What you will do —
Set down all of the data again, character for character.

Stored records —
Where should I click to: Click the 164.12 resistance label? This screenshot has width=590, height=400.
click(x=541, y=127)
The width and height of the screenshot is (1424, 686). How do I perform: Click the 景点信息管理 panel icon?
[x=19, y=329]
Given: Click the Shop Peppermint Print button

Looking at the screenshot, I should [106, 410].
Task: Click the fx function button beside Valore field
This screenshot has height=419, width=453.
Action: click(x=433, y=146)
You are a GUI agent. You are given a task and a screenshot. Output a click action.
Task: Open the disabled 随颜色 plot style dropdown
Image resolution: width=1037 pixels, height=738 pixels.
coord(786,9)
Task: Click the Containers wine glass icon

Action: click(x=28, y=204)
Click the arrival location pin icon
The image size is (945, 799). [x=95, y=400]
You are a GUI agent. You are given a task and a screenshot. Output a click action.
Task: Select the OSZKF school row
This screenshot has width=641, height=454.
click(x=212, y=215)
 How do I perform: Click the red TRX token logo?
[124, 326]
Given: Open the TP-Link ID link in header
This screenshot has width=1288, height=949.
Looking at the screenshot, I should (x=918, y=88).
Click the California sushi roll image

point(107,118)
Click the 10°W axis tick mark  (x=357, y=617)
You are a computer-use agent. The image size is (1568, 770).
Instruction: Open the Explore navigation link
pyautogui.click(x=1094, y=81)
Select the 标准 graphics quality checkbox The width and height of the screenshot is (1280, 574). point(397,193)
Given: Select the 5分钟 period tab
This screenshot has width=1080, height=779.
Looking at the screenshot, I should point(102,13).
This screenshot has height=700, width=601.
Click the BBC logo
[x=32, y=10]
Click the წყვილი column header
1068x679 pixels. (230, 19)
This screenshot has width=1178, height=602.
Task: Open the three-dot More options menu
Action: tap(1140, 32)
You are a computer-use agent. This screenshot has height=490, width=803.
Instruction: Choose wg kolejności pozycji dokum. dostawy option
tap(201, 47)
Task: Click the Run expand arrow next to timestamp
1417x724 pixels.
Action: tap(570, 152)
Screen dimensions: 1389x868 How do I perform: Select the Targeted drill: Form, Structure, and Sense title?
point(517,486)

Written response —
Where should I click to: Click the 164.12 resistance label? This screenshot has width=590, height=400.
click(x=541, y=127)
The width and height of the screenshot is (1424, 686). How do I perform: Click the 景点信息管理 panel icon?
[x=19, y=329]
Given: Click the Shop Peppermint Print button

Looking at the screenshot, I should [106, 410].
Task: Click the fx function button beside Valore field
This screenshot has height=419, width=453.
Action: click(x=433, y=146)
You are a GUI agent. You are given a task and a screenshot. Output a click action.
Task: Open the disabled 随颜色 plot style dropdown
Image resolution: width=1037 pixels, height=738 pixels.
coord(786,9)
Task: Click the Containers wine glass icon

Action: click(x=28, y=204)
Click the arrival location pin icon
The image size is (945, 799). [x=95, y=400]
You are a GUI agent. You are given a task and a screenshot. Output a click action.
Task: Select the OSZKF school row
This screenshot has width=641, height=454.
click(x=212, y=215)
 How do I perform: Click the red TRX token logo?
[124, 326]
Given: Open the TP-Link ID link in header
This screenshot has width=1288, height=949.
Looking at the screenshot, I should (x=918, y=88).
Click the California sushi roll image

point(107,118)
Click the 10°W axis tick mark  (x=357, y=617)
You are a computer-use agent. The image size is (1568, 770).
Instruction: Open the Explore navigation link
pyautogui.click(x=1094, y=81)
Select the 标准 graphics quality checkbox The width and height of the screenshot is (1280, 574). point(397,193)
Given: Select the 5分钟 period tab
This screenshot has width=1080, height=779.
Looking at the screenshot, I should point(102,13).
This screenshot has height=700, width=601.
Click the BBC logo
[x=32, y=10]
Click the წყვილი column header
1068x679 pixels. (230, 19)
This screenshot has width=1178, height=602.
Task: Open the three-dot More options menu
Action: tap(1140, 32)
You are a computer-use agent. This screenshot has height=490, width=803.
Instruction: Choose wg kolejności pozycji dokum. dostawy option
tap(201, 47)
Task: Click the Run expand arrow next to timestamp
1417x724 pixels.
Action: tap(570, 152)
Screen dimensions: 1389x868 How do I perform: Select the Targeted drill: Form, Structure, and Sense title?
point(517,486)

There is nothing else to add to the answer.